While of course descending from a diverse cultural genealogy, Greek deities appear to have become consistent with what would have been familiar gender associations to the Greeks. This can especially be seen among the twelve Olympians, with one notable exception, Athena (and an arguable second, Artemis, mentioned here for comparative purposes). Why is this the case?
I realize that the Greek concept of wisdom might have eschewed a gender role or been considered a female gender role, and I can certainly see this being the case with Hekate. It is however the combination of wisdom with Athena's prominent martial role which seems particularly strange. She holds after all, not herbs, but a spear, which I assume the Greeks would have seen as symbolism at odds with her female nature.

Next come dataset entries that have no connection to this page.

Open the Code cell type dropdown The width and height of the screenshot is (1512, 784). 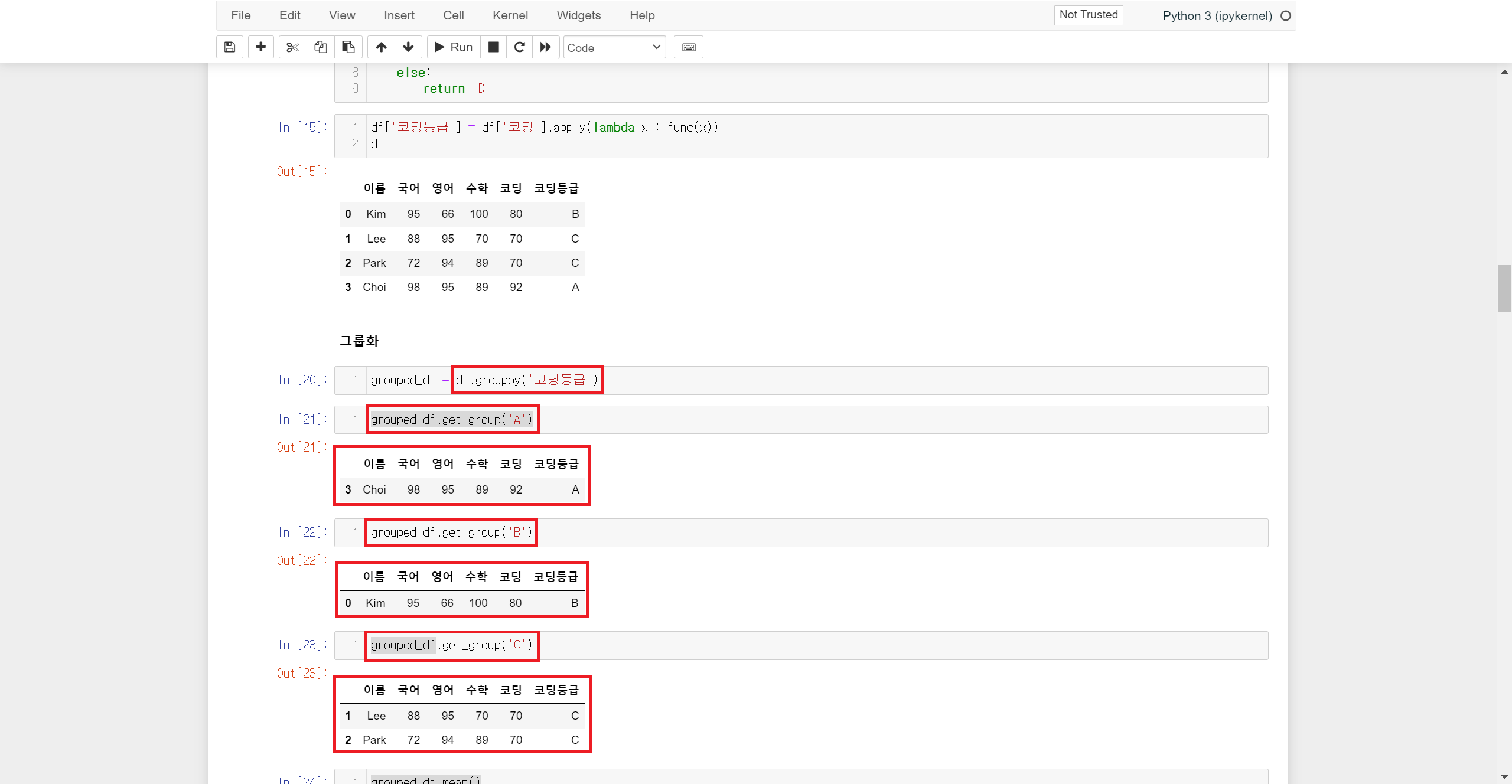point(614,47)
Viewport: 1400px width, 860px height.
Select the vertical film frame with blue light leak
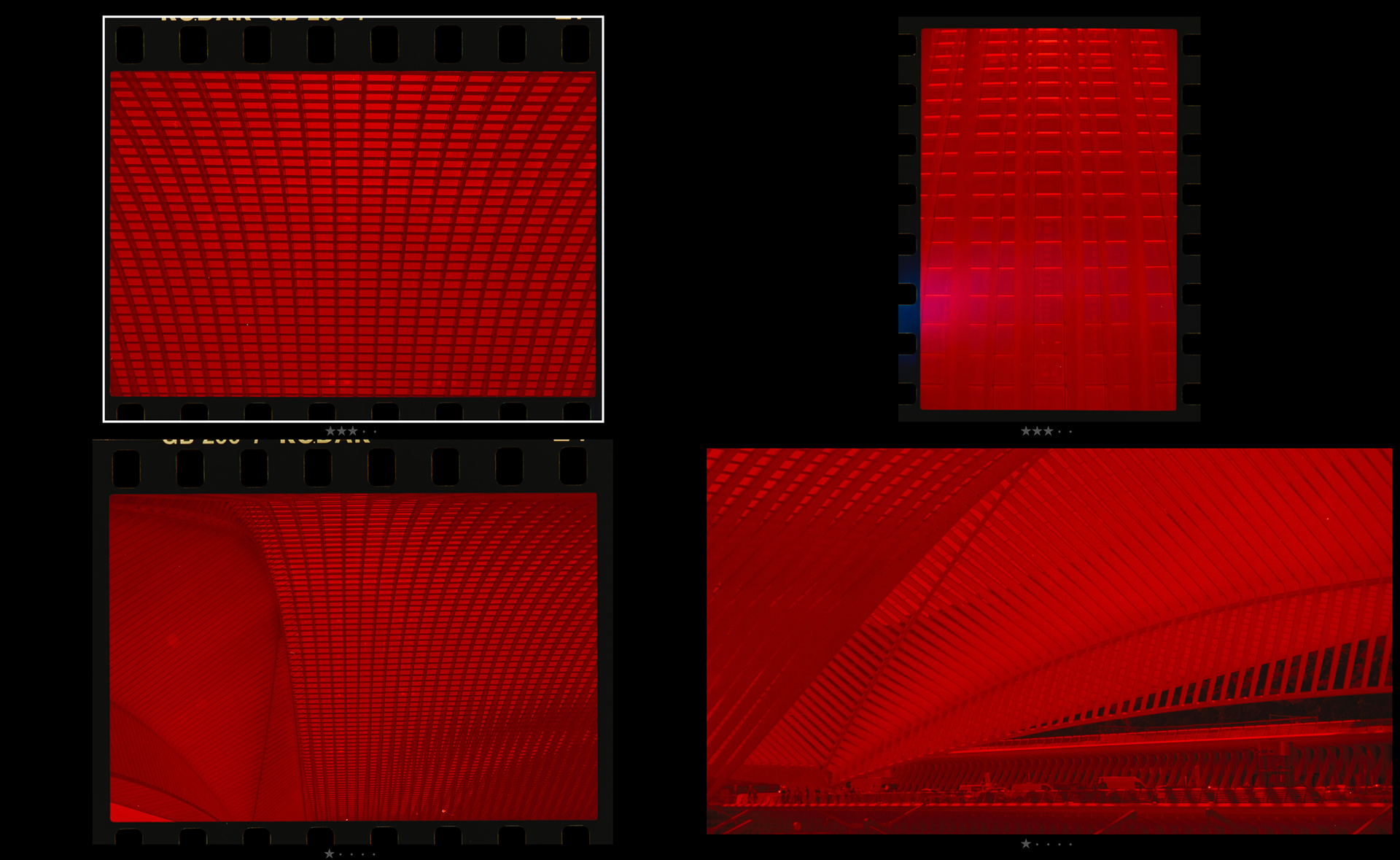[1049, 219]
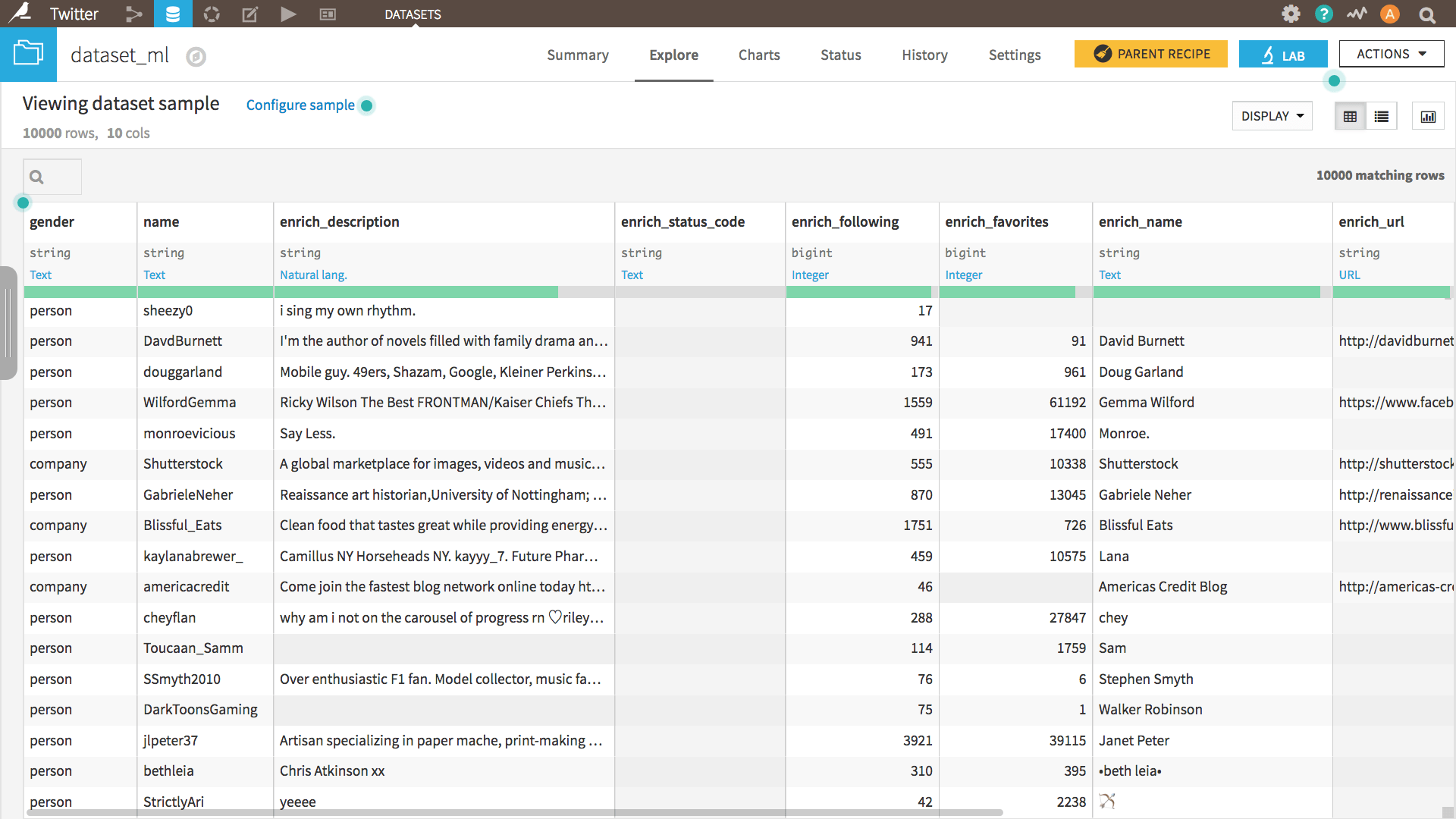
Task: Open the Jobs activity icon
Action: (x=212, y=14)
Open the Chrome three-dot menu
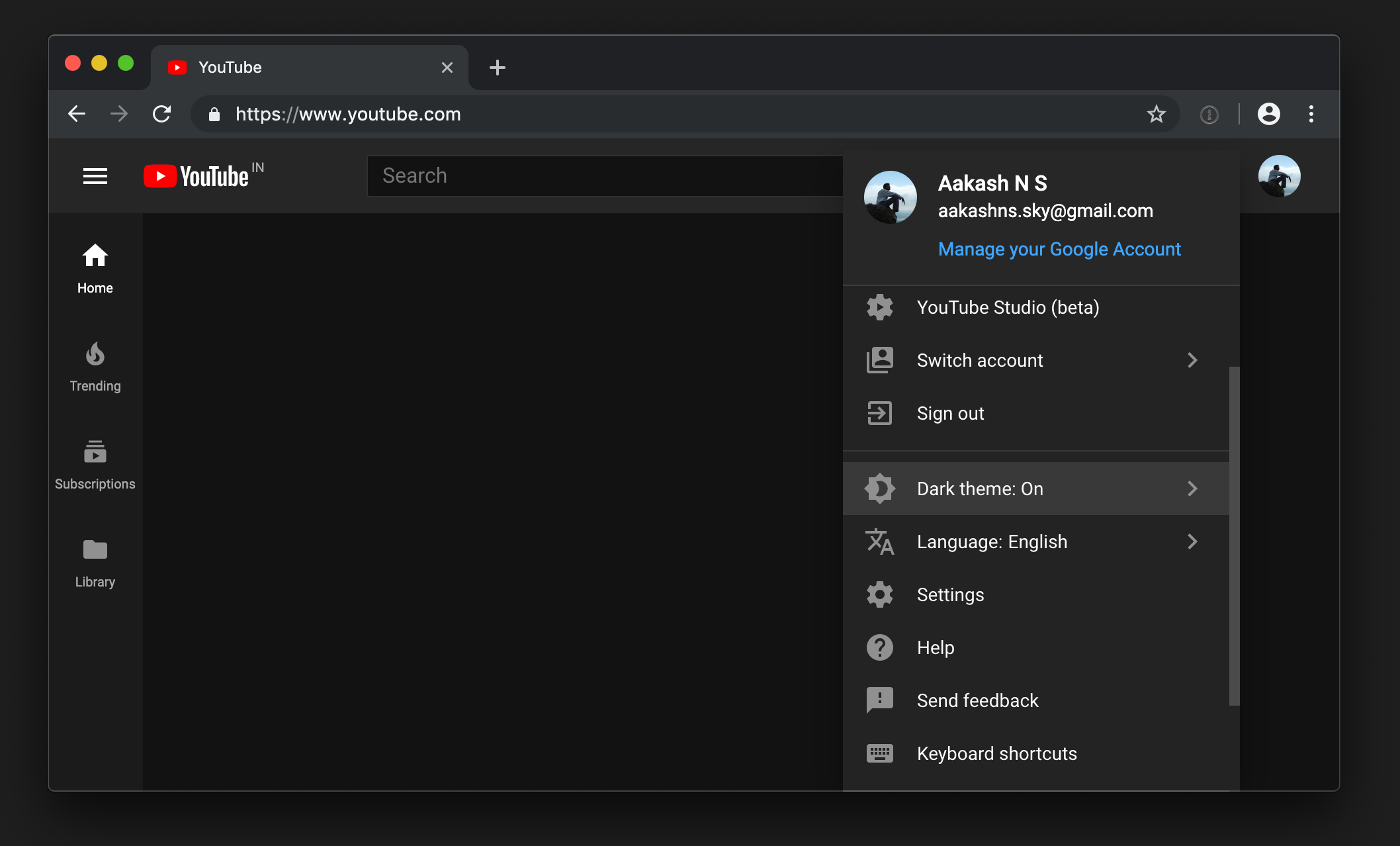This screenshot has width=1400, height=846. (1311, 114)
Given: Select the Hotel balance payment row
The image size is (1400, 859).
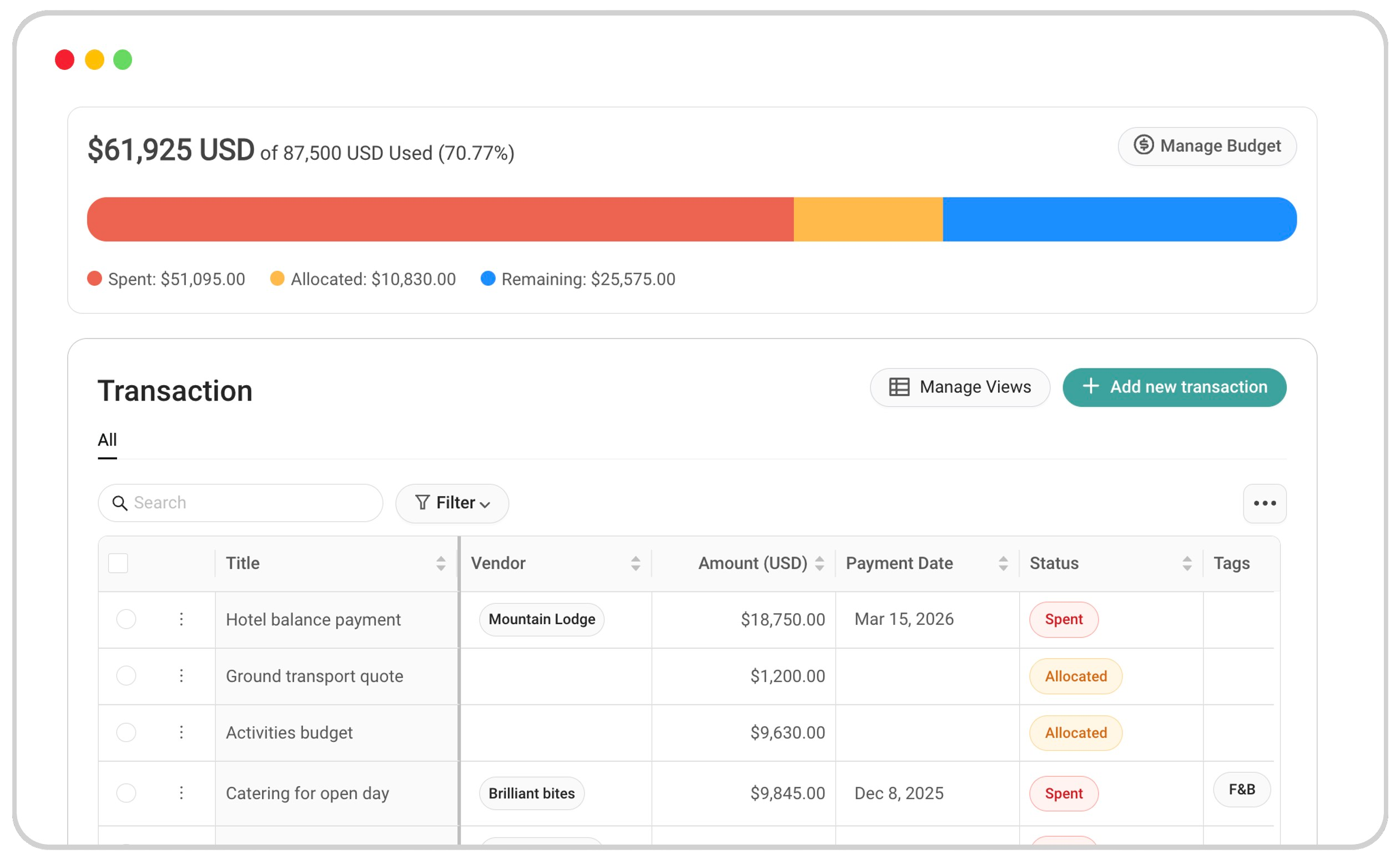Looking at the screenshot, I should (x=126, y=619).

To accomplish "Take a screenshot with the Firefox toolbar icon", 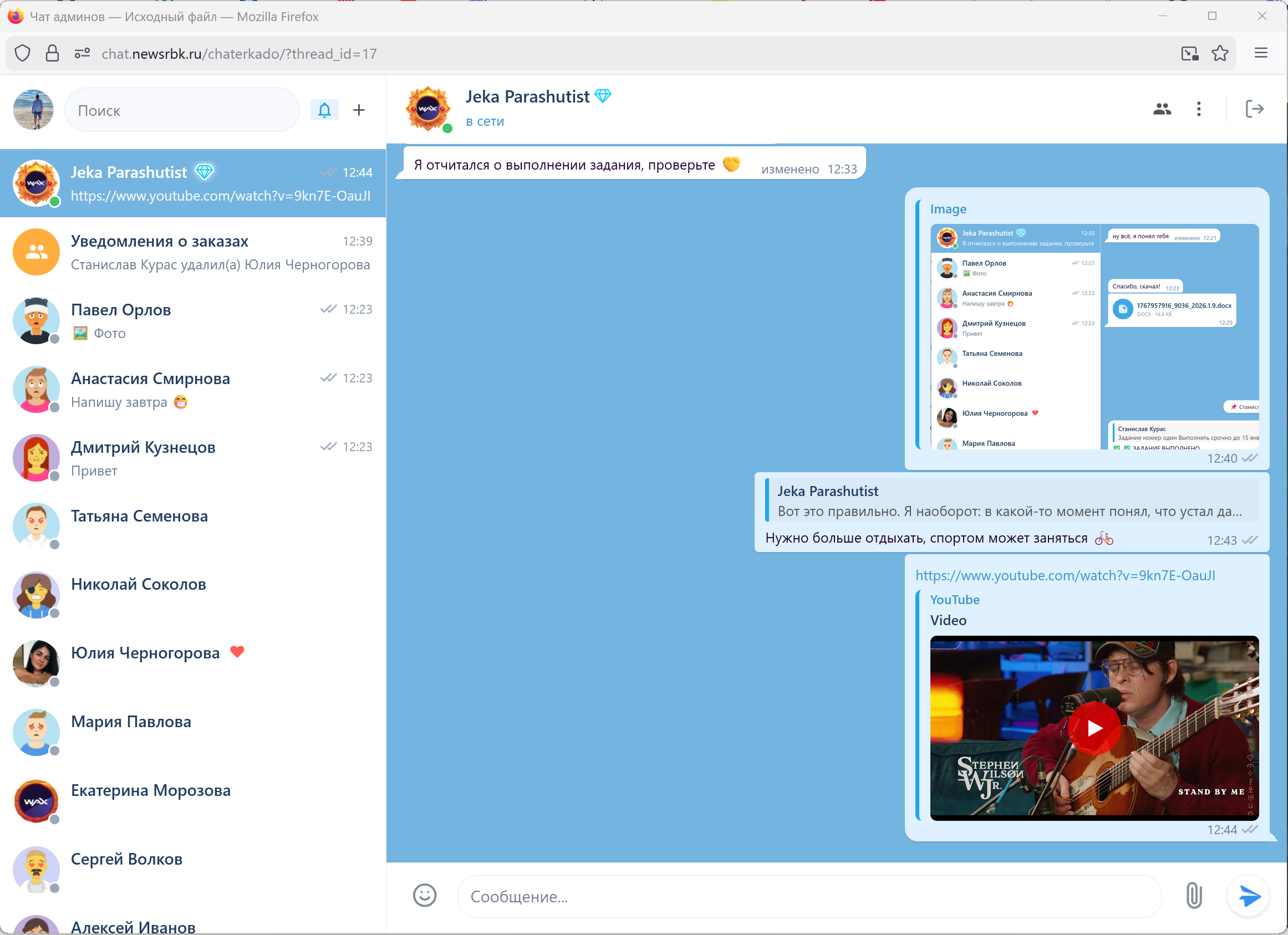I will pyautogui.click(x=1191, y=53).
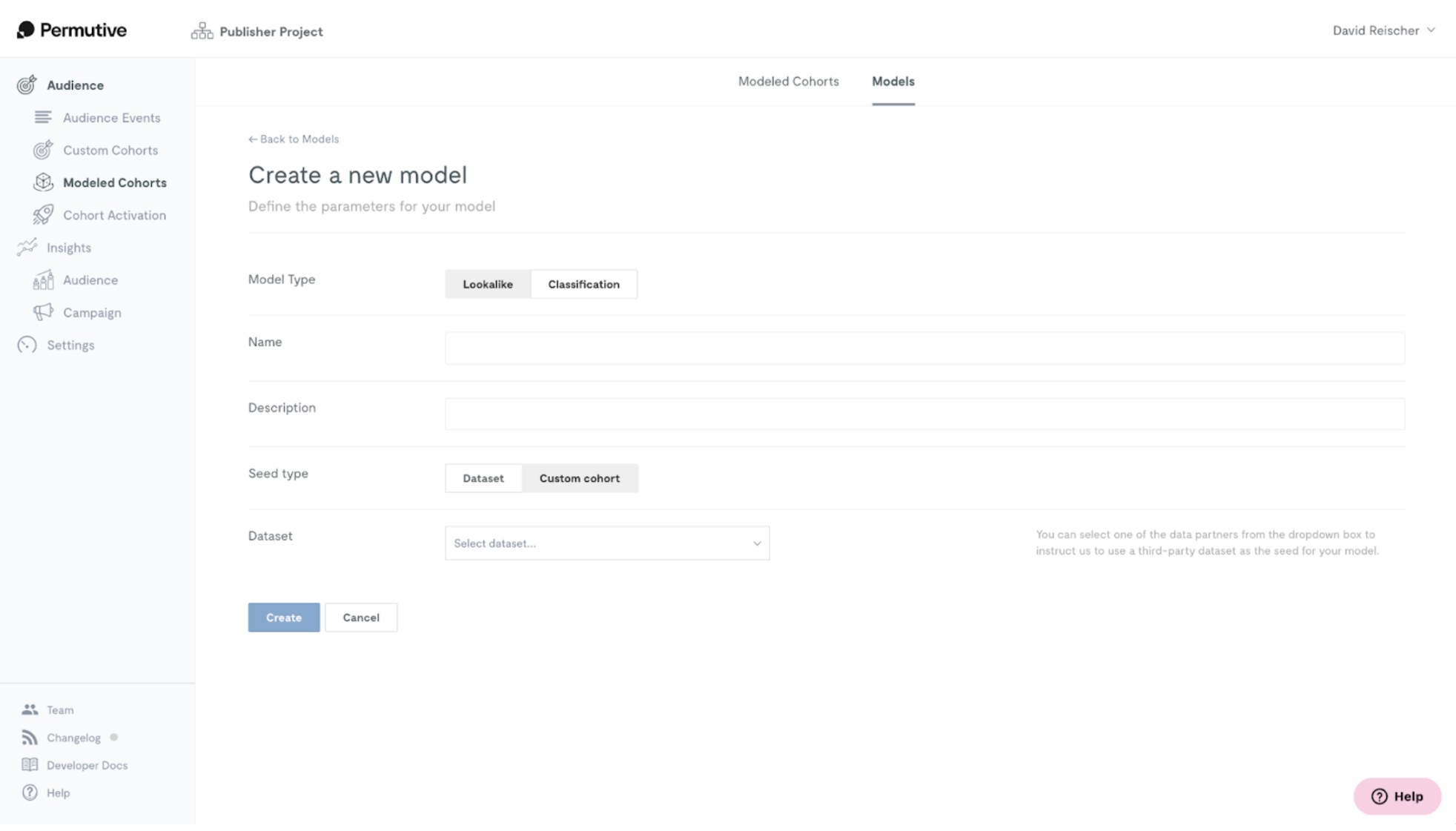This screenshot has height=831, width=1456.
Task: Choose Custom cohort as seed type
Action: (x=580, y=478)
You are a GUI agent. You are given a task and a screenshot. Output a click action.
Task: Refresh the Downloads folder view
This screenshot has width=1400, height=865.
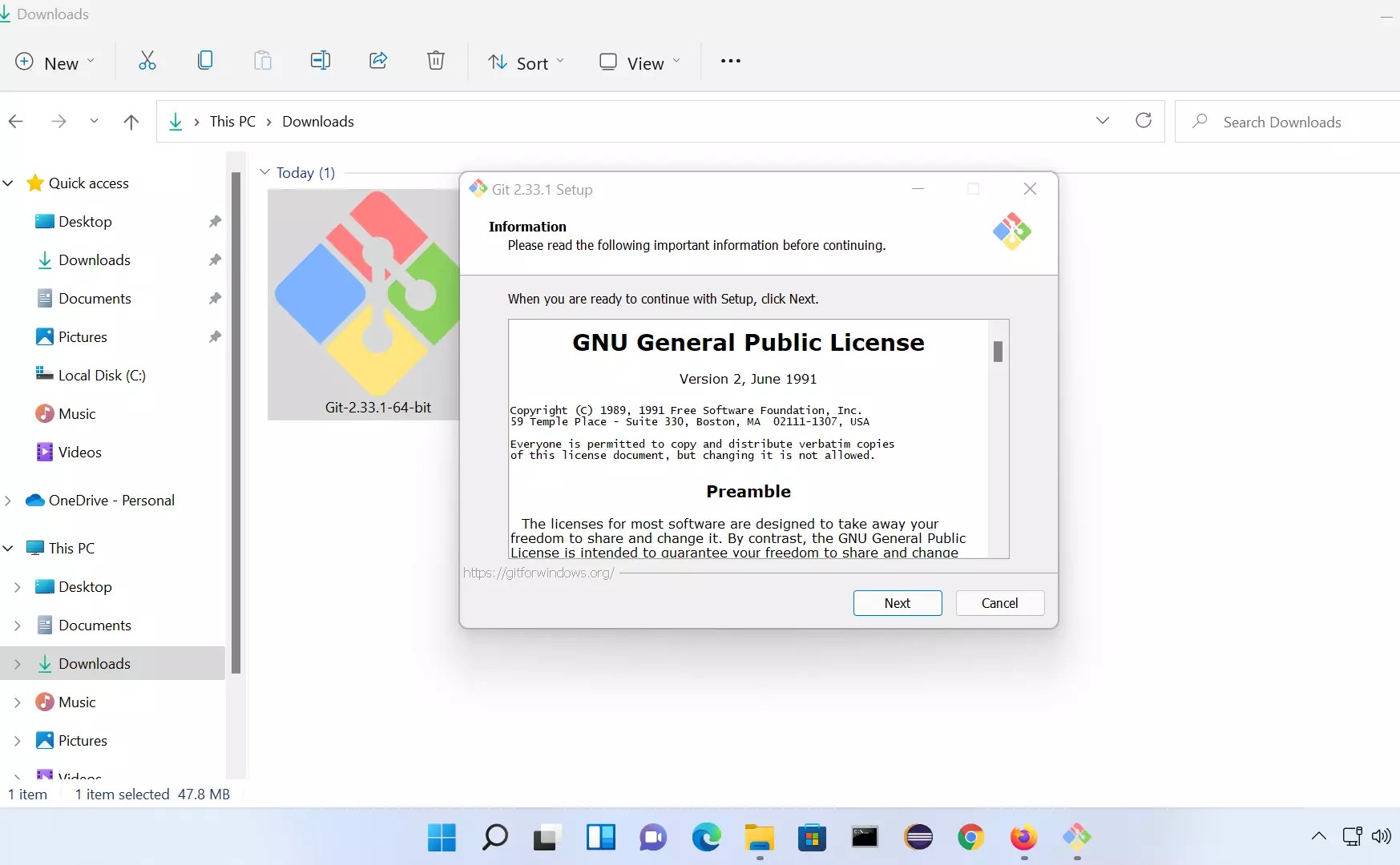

In trying to answer this question for myself I have consulted mainly tertiary non-authoritative sources, so apologies for that. These include:
- This reddit AskHistorians thread. I initially found the suggestion that Athena might descend from a more “feminine and wild” (as one redditor puts it, citing sources I cannot access) mythology compelling, but it does seem incongruous with her attributes. This explanation would seem natural for the aforementioned Artemis as a goddess of the hunt, but there is certainly nothing “wild” about wisdom paired with organized warfare.
- The relevant Wikipedia article, which showcases that the warrior goddess was not at all an uncommon phenomenon in ancient religions (another interesting, but different question), but does not address how this divine attribute in particular remained exempt from gender conformity in the otherwise conforming array of major Olympians.
The second part of the question, is what the Greeks made of this. This rationalization might of course be unrelated to the historical origin and evolution of the deity, but certainly a female figure with a spear and a helmet would have stood out from the other gods. Is there any recount of ancient Greek commentary on this?